Here is the image,I want to find all contact points in this image,I know the center and radius of each circle.In my mind, the euclidean distance maybe is not a efficient method to calculate the center-to-center distance.So,My question is how to find all the contact point of this image in a efficient way.Thanks.
Circles' contact points will be placed on the line from center1 to center2. So for example if both circles have the samze size you would choose intersection = center1 + 1/2*(center2-center1) But since your circles aren't of same size you could choose something like:
compute dirVector = center2-center1
compute d = |dirVector|
if d < radius1 + radius2 + threshold: consider circles to intersect so now compute contact point
gap = d - radius1 - radius2 // remark: here gap might become < 0 which is ok
contactPoint = center1 + (radius1+gap/2)*(dirVector/d)

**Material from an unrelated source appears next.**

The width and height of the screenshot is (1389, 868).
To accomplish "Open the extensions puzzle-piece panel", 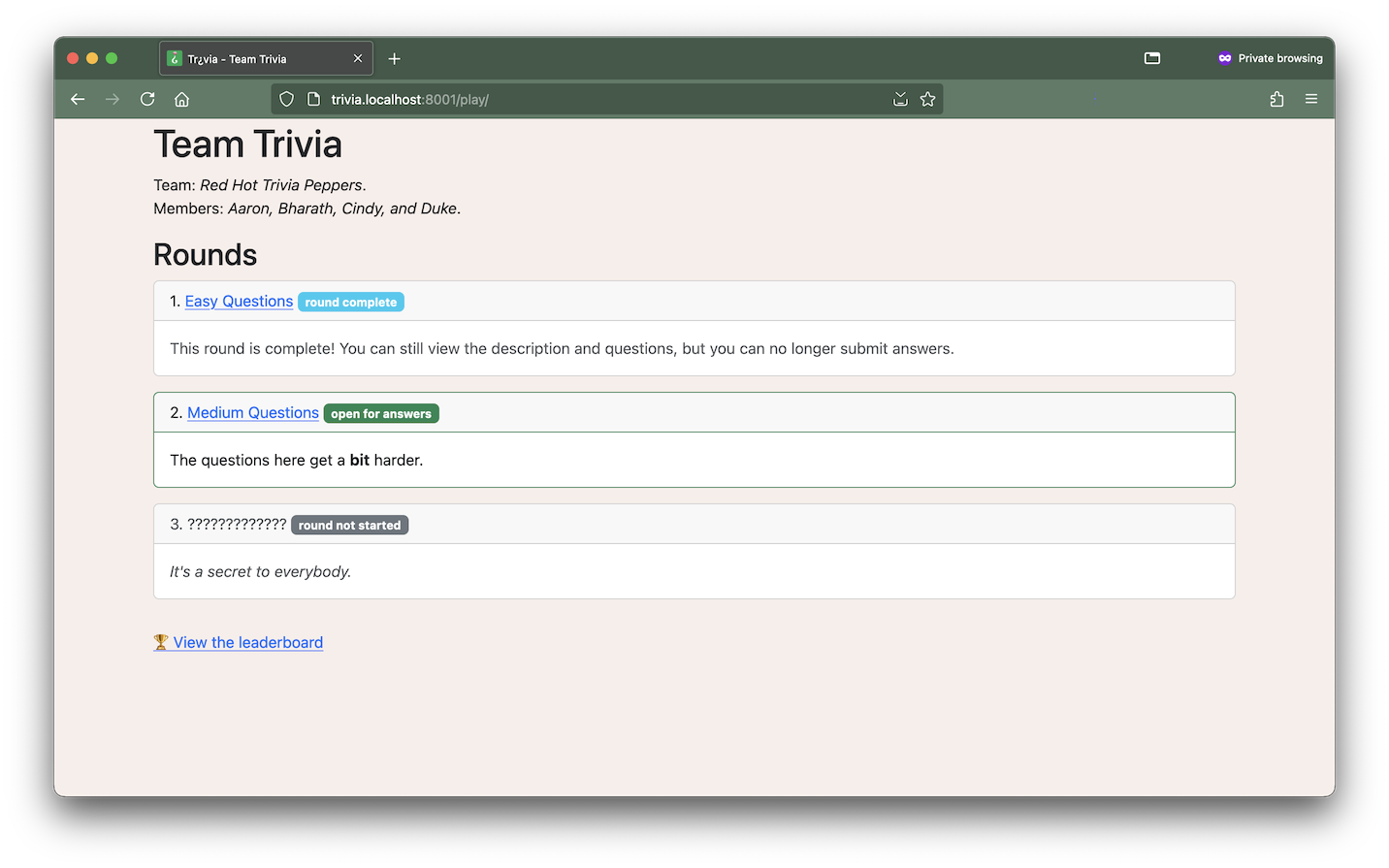I will (1276, 98).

I've tested this approach with primitive C++ code and I'm getting this result:
green circles are your original image, red circles are my extracted circles (not perfect but simple), pink dots are contact points for some contact-distance-threshold (20 pixel)
and this is the result for a much lower contact-distance-threshold (5) (but keep in mind that my extracted circle radius is a bit lower than yours):
To make this more efficient (because you would have to compare each pair of circles, no matter how far away they are => O(n²) ) you should use some kind of binary space partitioning like:
or similar
or try Spatial Hashing, but those are better suited for sparse areas.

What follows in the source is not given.